Après une discographie remarquable, Timber Timbre s’embourbe dans un disque mou et peu excitant. Chronique d’un album même pas si désastreux, mais tout de même bien en deçà de l’excellence habituelle des canadiens.

Timber Timbre était, à la sortie de son précédent album, Hot Dreams, un des plus grands groupes du monde. Si je connais peu les trois premiers albums du groupe, je dois avouer que Creep On Creepin’ On m’avait carrément plu, et que Hot Dreams, surtout, sorti en 2014, m’avait tout simplement bouleversé. On avait ici un album monstrueux, un monument de rock vaguement désenchanté, à l’ambiance soignée, aux instrumentations d’une finesse remarquable. Hot Dreams, c’est un album que j’écoute encore énormément, qui me hantera encore longtemps, et que je met sur un piédestal aux côtés de reliques d’un rock noir, celui de Tindersticks, voir du Nick Cave de la fin des années 90.

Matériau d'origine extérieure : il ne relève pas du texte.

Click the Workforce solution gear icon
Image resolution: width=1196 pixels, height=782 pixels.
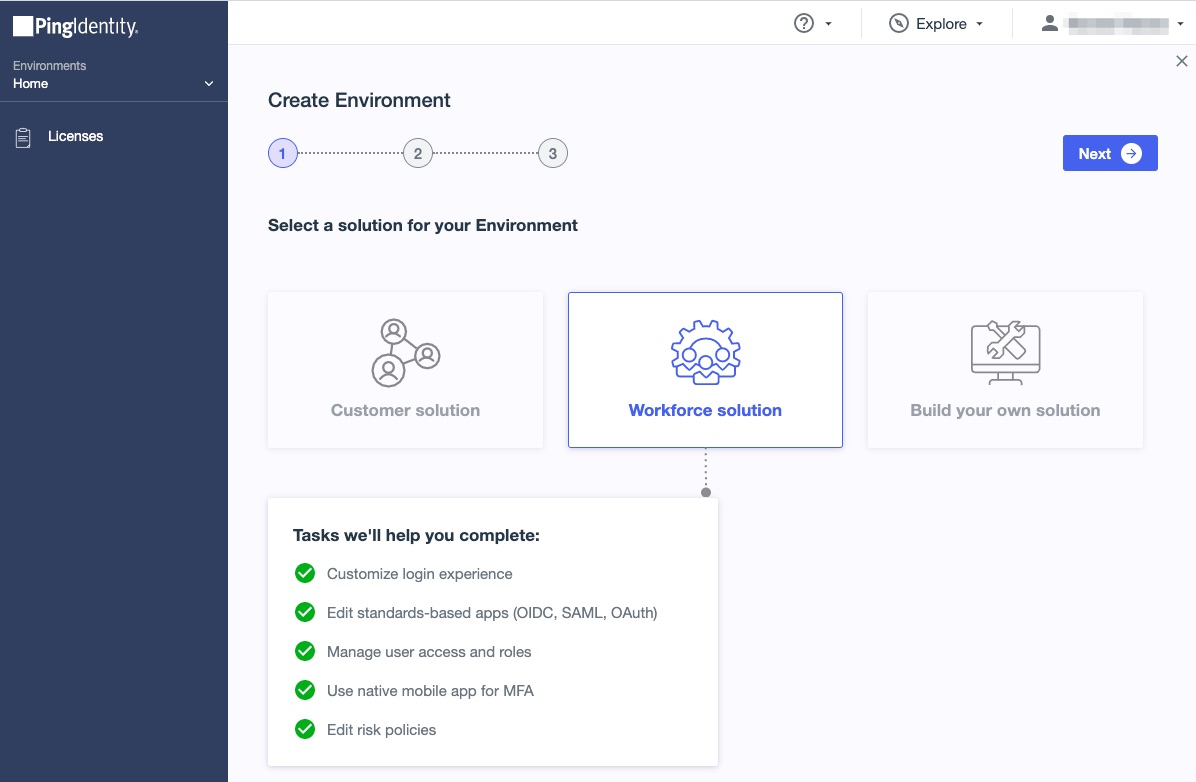point(705,352)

Alors j’étais forcément très heureux en apprenant la sortie de ce Sincerely, Future Pollution, avec sa pochette et son titre qui évoquaient déjà une ambiance cinématographique. Puis ça aura été de plus en plus inquiétant : d’abord, un premier single finalement plutôt classieux, mais à première vue pas forcément excitant. Puis un autre, carrément nul. Et lorsque sort l’album, c’est directement la douche froide : on a bien du mal à sortir quoi que se soit que cet objet informe, qui semble avoir été créé rapidement, sans prendre le temps de laisser les chansons se former. Sincerely, Future Pollution n’est pas du tout la claque attendue. Parce qu’il est décevant. Parce qu’il est quand même un peu raté.

Il y a, parfois, dans ce magma de synthétiseurs datés et de riffs beaucoup trop référencés, le cœur d’une ou deux belles chansons. On sauvera désespérément de ce disque deux vrais grands morceaux, un « Western Questions » plutôt bien foutu, et le décidément très classe « Sewer Blues », et on avouera que ici ou là, quelques éclats de gratte ou quelques compos sont tout de même assez réussies. Mais pour le reste, on a là quelque chose de malheureusement assez chiant, un genre de Stevie Wonder triste sans la classe de Stevie Wonder, une sorte de B.O de polar générique jouée par un groupe sans cohésion.

Surtout, on garde la désagréable impression d’un album véritablement bâclé, et ce dès l’entrée en matière, le vaguement insupportable « Velvet Gloves & Split », qui résume très vite ce qui fout l’album en l’air : le kitsch, le mauvais goût, le too much. Timber Timbre en a toujours fait trop, et le groupe est toujours passé à deux doigts du désastre, mais parvenait par un tour de passe-passe génial à transformer des tracks fragiles en instants de grâce. Ici, on tombe complètement dans l’excès, avec, notamment, des claviers particulièrement immondes et une production insupportable (le traitement de la voix, en particulier, est souvent insupportable, baignant dans une prod 80’s toute kitschouille).

On est ici très critiques, très méchants, mais le problème, c’est qu’il n’y a pas grand chose à sauver dans ce nouvel album. A tel point que j’ai décidé de les snober lors de leur récent passage au Grand Mix, Tourcoing, m’attendant à un étalage de morceaux froids. Mais le groupe a beau plonger dans les abîmes du mauvais goût les deux pieds dedans, je ne peux m’empêcher de continuer à croire en Timber Timbre. Et j’espère sincèrement que Taylor Kirk et ses deux compères, responsables du parait-il très réussi projet Last Ex, sauront sortir de la lourdeur synthpop de ce dernier album pour retourner à ce qu’ils font de mieux : des chansons de folk hantées.